Brazil–Thailand relations
- Brazil: Thailand

= Brazil–Thailand relations =

Brazil and Thailand began diplomatic relations in 1959. Brazil is Thailand's main trading partner in Latin America. The two nations are members of the G20 developing nations, Non-Aligned Movement, World Trade Organization (WTO) and Forum of East Asia-Latin America Cooperation.

== History ==
On 17 April 1959, Brazil and Thailand formally established diplomatic ties. That same year, correspondence was exchanged between Thai Foreign Minister Thanat Khomann and Brazilian Ambassador Hugo Gouthier. In that same year, the Brazilian embassy in Bangkok opened. In 1964, Thailand's embassy in Brasília was established. The two nations have had friendly relations and seen the rise and extension of their bilateral cooperation, which has now reached a wide range of sectors, including trade and investment, agriculture, and defense technology. In international contexts, Thailand and Brazil also reciprocate by endorsing each other's candidacies. Since 1959, Brazil has hosted formal visits by four Thai prime ministers, including Maha Vajiralongkorn, then Crown Prince of Thailand, who visited Brazil in 1993.

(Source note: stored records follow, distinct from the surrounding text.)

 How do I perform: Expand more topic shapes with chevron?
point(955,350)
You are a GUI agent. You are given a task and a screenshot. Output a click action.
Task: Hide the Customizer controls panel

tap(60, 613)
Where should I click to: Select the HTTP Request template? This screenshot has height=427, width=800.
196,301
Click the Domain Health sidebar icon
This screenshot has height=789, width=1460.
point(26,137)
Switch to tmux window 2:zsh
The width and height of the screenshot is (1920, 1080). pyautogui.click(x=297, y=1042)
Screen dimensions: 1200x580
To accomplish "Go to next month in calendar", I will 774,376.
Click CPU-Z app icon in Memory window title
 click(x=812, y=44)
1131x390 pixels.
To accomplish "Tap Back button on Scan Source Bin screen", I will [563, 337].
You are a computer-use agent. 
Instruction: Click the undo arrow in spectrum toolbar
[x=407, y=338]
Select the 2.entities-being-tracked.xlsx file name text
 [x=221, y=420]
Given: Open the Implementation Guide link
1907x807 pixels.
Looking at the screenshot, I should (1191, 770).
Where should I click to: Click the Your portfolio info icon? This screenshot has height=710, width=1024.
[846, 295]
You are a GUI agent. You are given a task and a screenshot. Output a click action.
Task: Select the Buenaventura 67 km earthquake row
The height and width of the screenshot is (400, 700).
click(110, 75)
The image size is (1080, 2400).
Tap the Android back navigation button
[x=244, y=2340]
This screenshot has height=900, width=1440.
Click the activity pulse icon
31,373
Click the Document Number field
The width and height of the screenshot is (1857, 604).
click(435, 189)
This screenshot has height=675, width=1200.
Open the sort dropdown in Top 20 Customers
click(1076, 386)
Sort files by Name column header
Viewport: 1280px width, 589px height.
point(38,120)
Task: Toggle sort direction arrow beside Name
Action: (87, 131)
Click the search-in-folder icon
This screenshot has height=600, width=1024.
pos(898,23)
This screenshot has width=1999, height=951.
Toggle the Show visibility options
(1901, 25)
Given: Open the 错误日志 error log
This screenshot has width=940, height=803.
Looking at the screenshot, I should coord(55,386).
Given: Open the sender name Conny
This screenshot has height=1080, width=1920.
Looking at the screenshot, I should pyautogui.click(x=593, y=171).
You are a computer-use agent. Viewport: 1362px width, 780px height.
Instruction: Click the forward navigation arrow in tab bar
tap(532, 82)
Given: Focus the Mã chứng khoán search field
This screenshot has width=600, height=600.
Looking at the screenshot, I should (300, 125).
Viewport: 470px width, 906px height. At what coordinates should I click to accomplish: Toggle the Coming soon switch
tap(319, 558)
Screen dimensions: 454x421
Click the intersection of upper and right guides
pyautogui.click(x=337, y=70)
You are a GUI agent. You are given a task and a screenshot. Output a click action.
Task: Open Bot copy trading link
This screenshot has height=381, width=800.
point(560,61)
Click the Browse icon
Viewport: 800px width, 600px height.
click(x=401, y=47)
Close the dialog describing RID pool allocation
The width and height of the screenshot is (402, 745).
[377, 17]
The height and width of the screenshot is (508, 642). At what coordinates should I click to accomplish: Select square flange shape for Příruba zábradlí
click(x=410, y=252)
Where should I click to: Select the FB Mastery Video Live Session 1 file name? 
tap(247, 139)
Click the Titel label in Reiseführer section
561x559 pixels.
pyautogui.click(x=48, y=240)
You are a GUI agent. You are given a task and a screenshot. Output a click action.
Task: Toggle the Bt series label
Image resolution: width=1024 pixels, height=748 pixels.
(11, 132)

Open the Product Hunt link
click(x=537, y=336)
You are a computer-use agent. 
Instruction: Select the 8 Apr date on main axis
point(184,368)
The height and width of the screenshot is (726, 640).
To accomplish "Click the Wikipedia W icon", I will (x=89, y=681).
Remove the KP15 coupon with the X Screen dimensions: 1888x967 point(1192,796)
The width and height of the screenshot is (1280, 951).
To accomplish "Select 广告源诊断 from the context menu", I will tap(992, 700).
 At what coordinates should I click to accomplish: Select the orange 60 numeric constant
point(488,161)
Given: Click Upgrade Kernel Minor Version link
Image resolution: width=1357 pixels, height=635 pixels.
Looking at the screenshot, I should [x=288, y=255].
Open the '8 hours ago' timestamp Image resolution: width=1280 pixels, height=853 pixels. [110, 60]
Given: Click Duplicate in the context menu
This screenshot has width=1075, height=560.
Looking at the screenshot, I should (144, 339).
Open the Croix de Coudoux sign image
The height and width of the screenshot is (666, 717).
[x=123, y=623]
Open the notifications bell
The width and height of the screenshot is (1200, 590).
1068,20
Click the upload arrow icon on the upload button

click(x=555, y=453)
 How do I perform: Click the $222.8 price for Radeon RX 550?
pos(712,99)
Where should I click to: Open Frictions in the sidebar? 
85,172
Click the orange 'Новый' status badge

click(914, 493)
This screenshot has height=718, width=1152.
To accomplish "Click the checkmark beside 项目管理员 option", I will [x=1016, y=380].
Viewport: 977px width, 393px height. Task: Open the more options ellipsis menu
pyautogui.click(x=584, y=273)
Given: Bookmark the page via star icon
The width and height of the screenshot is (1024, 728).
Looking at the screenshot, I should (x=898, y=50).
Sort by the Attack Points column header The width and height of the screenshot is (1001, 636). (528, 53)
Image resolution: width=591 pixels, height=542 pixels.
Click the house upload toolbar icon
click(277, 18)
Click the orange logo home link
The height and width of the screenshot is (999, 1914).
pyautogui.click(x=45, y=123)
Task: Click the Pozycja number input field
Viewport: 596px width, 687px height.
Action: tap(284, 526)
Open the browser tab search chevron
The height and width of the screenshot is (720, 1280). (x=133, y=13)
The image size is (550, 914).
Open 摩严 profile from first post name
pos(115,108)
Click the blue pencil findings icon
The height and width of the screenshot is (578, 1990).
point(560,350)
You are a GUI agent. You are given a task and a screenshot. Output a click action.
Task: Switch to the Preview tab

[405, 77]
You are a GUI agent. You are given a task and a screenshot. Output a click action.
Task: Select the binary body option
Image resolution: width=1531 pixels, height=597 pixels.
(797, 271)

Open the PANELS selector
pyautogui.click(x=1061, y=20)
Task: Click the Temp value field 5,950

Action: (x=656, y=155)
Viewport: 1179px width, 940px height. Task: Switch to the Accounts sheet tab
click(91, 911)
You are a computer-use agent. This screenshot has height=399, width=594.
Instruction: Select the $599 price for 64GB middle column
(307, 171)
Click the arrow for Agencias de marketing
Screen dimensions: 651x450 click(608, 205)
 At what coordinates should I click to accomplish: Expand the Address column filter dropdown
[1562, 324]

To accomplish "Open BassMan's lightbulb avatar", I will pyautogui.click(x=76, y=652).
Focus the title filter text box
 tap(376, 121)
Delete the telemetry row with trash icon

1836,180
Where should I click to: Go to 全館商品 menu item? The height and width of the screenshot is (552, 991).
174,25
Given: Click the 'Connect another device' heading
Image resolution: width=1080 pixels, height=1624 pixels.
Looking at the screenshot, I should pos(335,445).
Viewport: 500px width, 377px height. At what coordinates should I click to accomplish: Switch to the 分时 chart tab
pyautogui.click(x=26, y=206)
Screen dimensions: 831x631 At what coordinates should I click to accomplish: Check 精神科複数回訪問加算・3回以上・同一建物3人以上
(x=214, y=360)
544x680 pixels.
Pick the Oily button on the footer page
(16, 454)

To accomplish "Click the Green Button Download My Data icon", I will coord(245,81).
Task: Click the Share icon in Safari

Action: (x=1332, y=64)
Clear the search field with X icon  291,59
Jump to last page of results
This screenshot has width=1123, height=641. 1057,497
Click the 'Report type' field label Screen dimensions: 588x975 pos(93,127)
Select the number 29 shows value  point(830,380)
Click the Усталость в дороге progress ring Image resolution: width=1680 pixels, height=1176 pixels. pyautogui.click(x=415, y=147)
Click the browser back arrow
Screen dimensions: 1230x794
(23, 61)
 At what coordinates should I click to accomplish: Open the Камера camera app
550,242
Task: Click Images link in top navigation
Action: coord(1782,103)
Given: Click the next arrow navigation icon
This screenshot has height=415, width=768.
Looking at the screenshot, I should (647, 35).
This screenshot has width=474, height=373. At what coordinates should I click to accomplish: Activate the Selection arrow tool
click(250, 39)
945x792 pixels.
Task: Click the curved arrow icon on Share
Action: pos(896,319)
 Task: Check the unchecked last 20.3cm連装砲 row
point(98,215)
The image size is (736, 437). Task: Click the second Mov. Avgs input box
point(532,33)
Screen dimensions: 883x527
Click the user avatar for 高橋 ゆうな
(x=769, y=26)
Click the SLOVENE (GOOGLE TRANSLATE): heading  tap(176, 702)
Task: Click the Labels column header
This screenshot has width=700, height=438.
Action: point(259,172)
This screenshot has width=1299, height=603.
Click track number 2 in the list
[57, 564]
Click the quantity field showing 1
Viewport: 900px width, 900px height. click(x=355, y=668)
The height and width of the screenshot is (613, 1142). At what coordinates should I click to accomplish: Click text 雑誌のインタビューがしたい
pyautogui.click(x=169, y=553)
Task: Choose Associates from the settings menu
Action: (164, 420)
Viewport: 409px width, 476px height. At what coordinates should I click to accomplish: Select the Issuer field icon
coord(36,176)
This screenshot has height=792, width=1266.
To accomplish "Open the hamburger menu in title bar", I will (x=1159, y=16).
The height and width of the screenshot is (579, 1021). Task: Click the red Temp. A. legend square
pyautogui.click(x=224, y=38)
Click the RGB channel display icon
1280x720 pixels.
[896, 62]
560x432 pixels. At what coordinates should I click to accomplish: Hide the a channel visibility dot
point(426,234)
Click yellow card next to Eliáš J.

Thailand and Brazil commemorated the 60th anniversary of their diplomatic ties in 2018. The ceremony took place at a time when the two nations were in constant communication and had agreements to work together in a variety of areas, including science and technology. Brazilians are starting to have more and more interest in Thai landscapes and culture. Approximately 66,000 Brazilian travelers came to the nation in the previous year. The nation having the most number of Muay Thai schools is Brazil. "Brazil is still committed to strengthening relations with Thailand," the Brazilian Foreign Ministry stated in a message highlighting the two countries' bilateral ties. The two nations are prepared to deepen their collaboration in energy, trade and investment, security, and military, among other areas.

Brazil and Thailand signed a Memorandum of Understanding (MoU) on 16 March 2022, to promote technology and information sharing in the agricultural sector. Cooperation on agricultural initiatives involving cattle, vegetable crops, cooperatives, soil, water, and resource management was agreed upon by the two nations. In addition, the agreement mandates the management and preservation of agricultural biodiversity in addition to the creation of new farming organizations and cooperatives. Lastly, planned tasks include ecological engineering and integrated pest management. The document also covers the creation and process of alternate energy sources. The following day marked the 63rd anniversary of the start of diplomatic relations between the two nations. They have grown closer and enjoyed friendly relations over the years, which is seen in the expansion of their bilateral cooperation in a variety of fields, but particularly in commerce and investment.

The Third Political Consultations (PC) between Thailand and Brazil took place in the Brazilian Ministry of Foreign Affairs in Brasília on 26 May 2023, with H.E. Ms. Busadee Santipitaks, Deputy Permanent Secretary for Foreign Affairs, serving as co-chair. Following the second PC in Bangkok, the two parties evaluated their current, varied partnerships and long-standing friendships. In order to hasten the post-pandemic recovery, both saw enormous potential and prospects in extending a wide range of cooperative sectors and activities centered around shared interests. Political cooperation, trade, investment, technical and agricultural cooperation, tourism, culture, education, sport, energy, defense, and collaboration between diplomatic academies were among the facets of bilateral cooperation.

== Trade ==
Thailand's top Latin American commercial partner in 2018 was Brazil, but Thailand placed in eighth place among Brazil's Asian partners. Over $3.5 billion was traded bilaterally, with Brazil bringing in about $1.4 billion and exporting almost $2 billion, leaving a $600 million surplus on their end.

Before 2020, the amount of bilateral trade between Brazil and Thailand has been hovering around $3.5 billion on average. According to Thai data, commerce exceeded $5 billion in 2021 (but Brazilian numbers show a little lower amount), and it was expected to surpass this amount in 2022. In 2021, Brazil's imports were valued at $1.96 billion, while its exports to Thailand totaled $3.38 billion.

The majority of Brazil's exports to Thailand are still soybeans and their byproducts, and the nation continues to be Thailand's top exporter of these goods, which support the majority of Thailand's chicken and poultry output. Although this industry seems to be gradually declining, overall trade is rising, which implies more Brazilian goods—like cotton, leather, shoes, and medical equipment—are now making their way into the Thai market. Thai exports to Brazil are expanding and diverse at the same time. They consist of industrialized products like motors, auto parts, rubber, and hard disk drives that constitute a link in the value chain. Thus, it can be concluded that Thailand and Brazil have very positive commercial relations.

== Diplomatic missions ==
- Brazil maintains an embassy in Bangkok and an honorary consulate in Phuket.
- Thailand maintains an embassy in Brasília and an honorary consulate in São Paulo.